**WHAT THE TASK REQUIRES**
Every line from the one containing "Open the response Headers tab" to the end of the records below must be copied exactly, and no pictures may be included.

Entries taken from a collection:
○ ○ ○

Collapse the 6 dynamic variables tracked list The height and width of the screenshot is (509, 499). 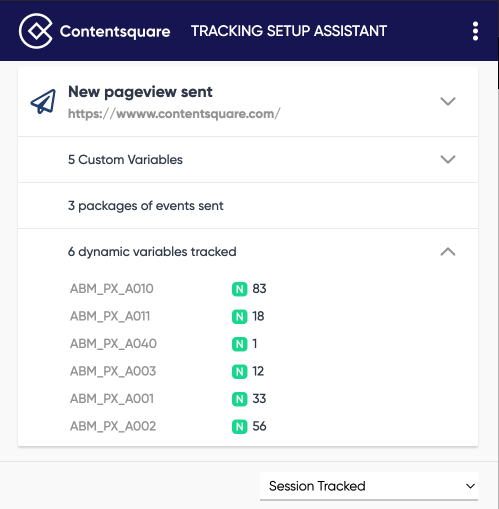pyautogui.click(x=448, y=252)
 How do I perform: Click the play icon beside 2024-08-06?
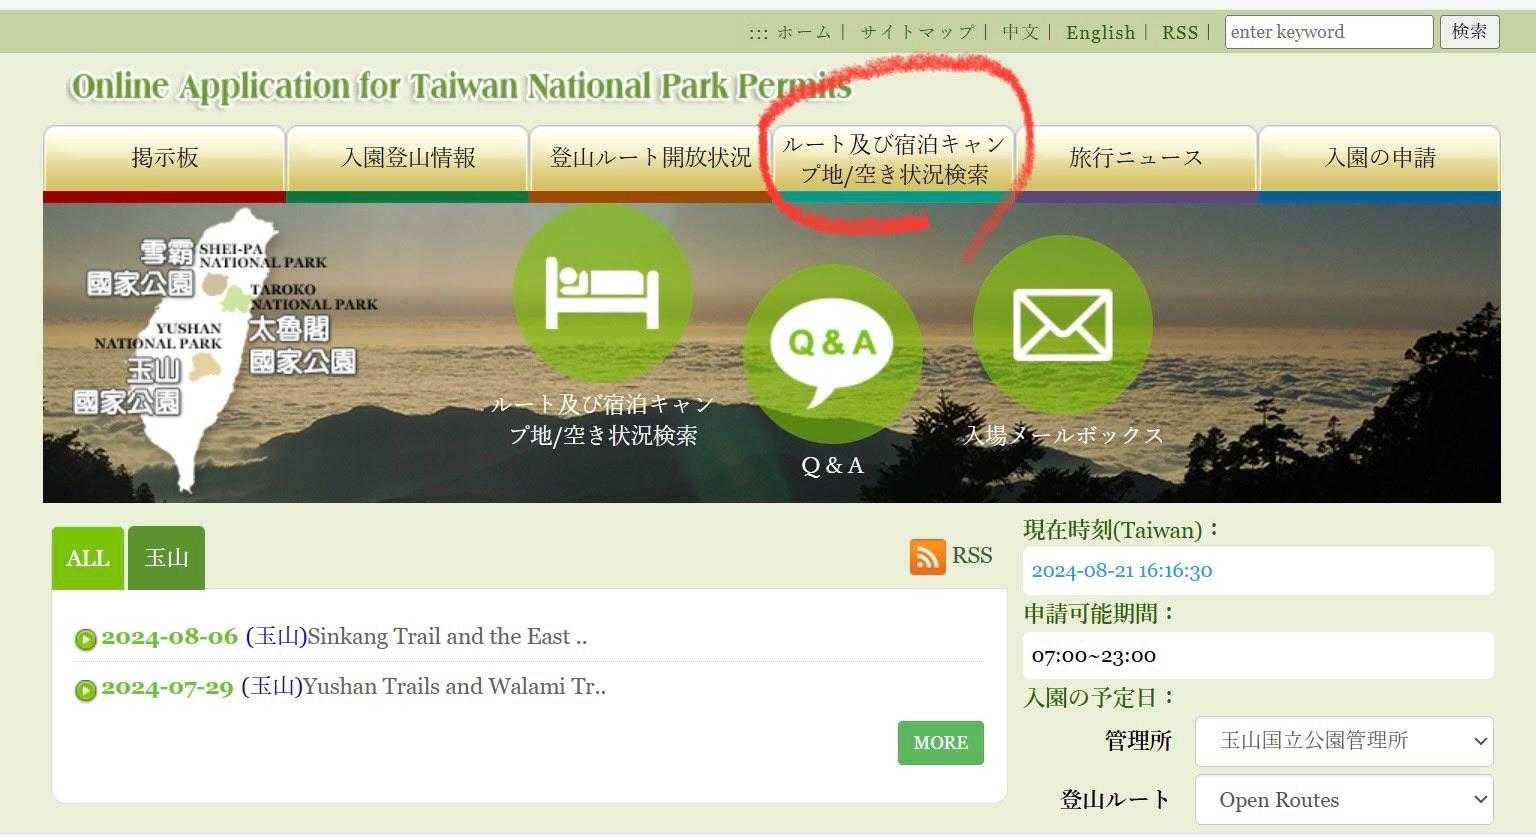(x=86, y=639)
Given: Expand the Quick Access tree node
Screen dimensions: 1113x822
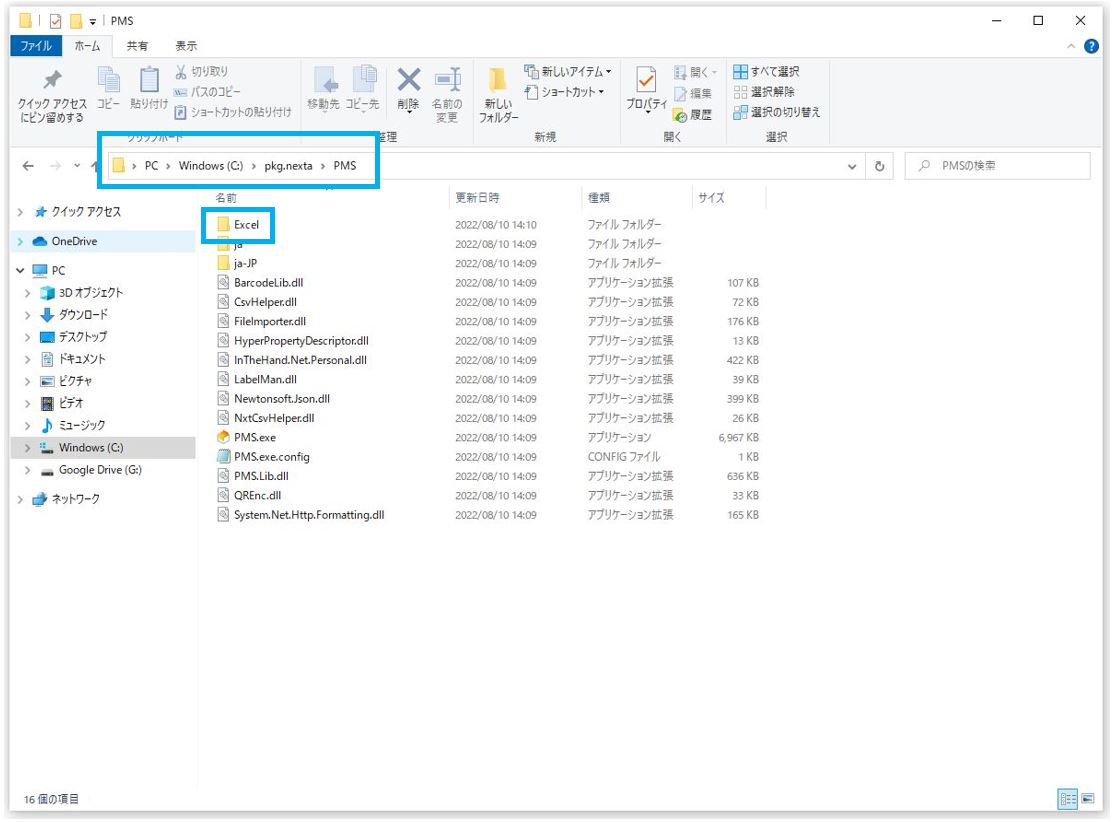Looking at the screenshot, I should (23, 212).
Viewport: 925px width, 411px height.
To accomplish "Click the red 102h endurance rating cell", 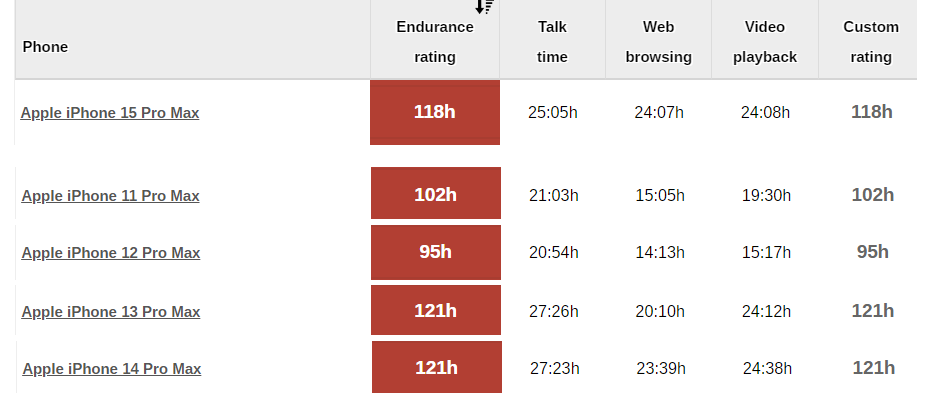I will pyautogui.click(x=435, y=194).
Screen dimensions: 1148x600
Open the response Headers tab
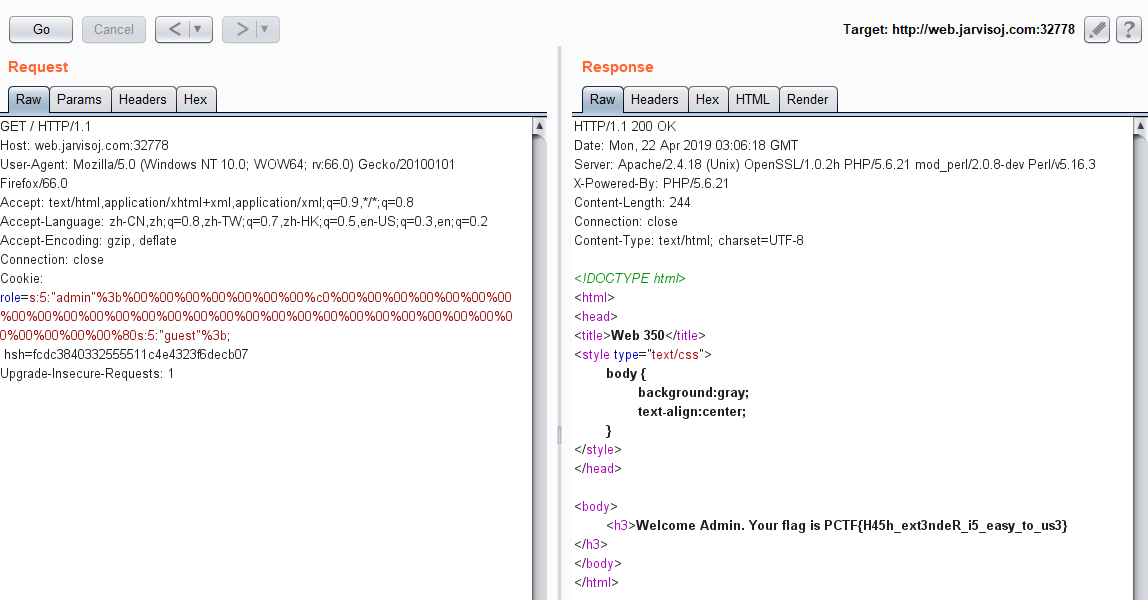[655, 99]
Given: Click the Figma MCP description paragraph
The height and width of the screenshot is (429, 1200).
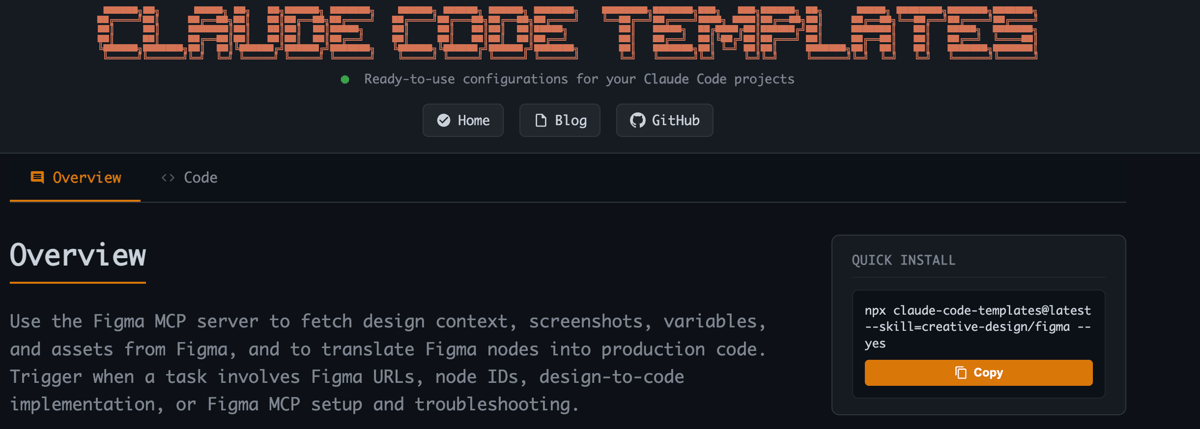Looking at the screenshot, I should pos(388,364).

○ ○ ○

**TASK RESPONSE**
Open the response Headers tab
[655, 99]
Given: Click the Figma MCP description paragraph
The height and width of the screenshot is (429, 1200).
Looking at the screenshot, I should pos(388,364).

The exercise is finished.